Opportunistic and Cheeky Sparrows
House Sparrows are a very common introduced bird species here in South Australia. They seem to breed in good numbers in our garden. They can also be very opportunistic where it comes to feeding, and they can be very cheeky when doing so.
I saw a classic example in the CBD of Adelaide on Wednesday. I’d just been to the Royal Adelaide Hospital for a specialist appointment (everything was okay). I then visited one of my favourite bookshops in Rundle Mall. After a short wander through the shop – I resisted spending any money – it was time for some lunch.
I wandered into a nearby food mall where there were about a dozen choices of fast food. I resisted the less healthy options and bought an “Aussie Spud” – a potato with a variety of trimmings like cheese, beetroot, corn and pineapple. It was delicious and quite filling.
On entering the mall I noticed it was inhabited by a significant number of House Sparrows. The entrance is open throughout the day at both ends so it was easy for the birds to take up residence. Half way through my meal I accidentally dropped a small portion of potato on the floor.
Ooops. Careless of me.
I needn’t have worried. Within a second or two, about four sparrows swooped down from their perch on top of a television screen on the wall and the mess I’d made was devoured instantly.

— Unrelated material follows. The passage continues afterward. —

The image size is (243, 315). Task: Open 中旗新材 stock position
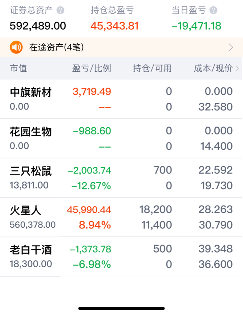[121, 99]
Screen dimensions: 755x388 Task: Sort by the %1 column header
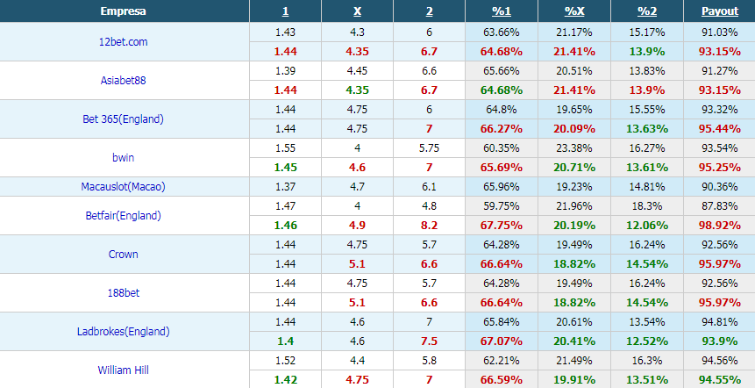click(x=502, y=11)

Sadly I didn’t have my camera with me at the time.
When I was young (that is, years ago) there were lots of sparrows in Sydney. They seem to have largely disappeared. I’ve only seen 1 so far this year. The opportunitic scavengers are more likely to be Indian mynas.
Hi again Ken,
This is almost a universal trend. Sparrows in Europe, especially the UK,are down to a fraction of their normal numbers. Last I heard the experts couldn’t say why.
I’ve also heard that numbers are vastly reduced in the Adelaide metro area but they still very strong in rural areas. We have dozens in our garden.
When I visit my son and family in Artarmon I can’t help noticing an almost total absence of sparrows. Indian Mynas are certainly aggressive and will force out less assertive species like wrens, finches and the like.This is a major environmental issue in some places.
The Adelaide situation is different: no Mynas (with only the occasional one which is quickly dispatched). In this case I suspect it is the aggressive Noisy Miner to blame – but this is a native Australian honeyeater. Miners are also a widespread problem, taking over from the smaller birds.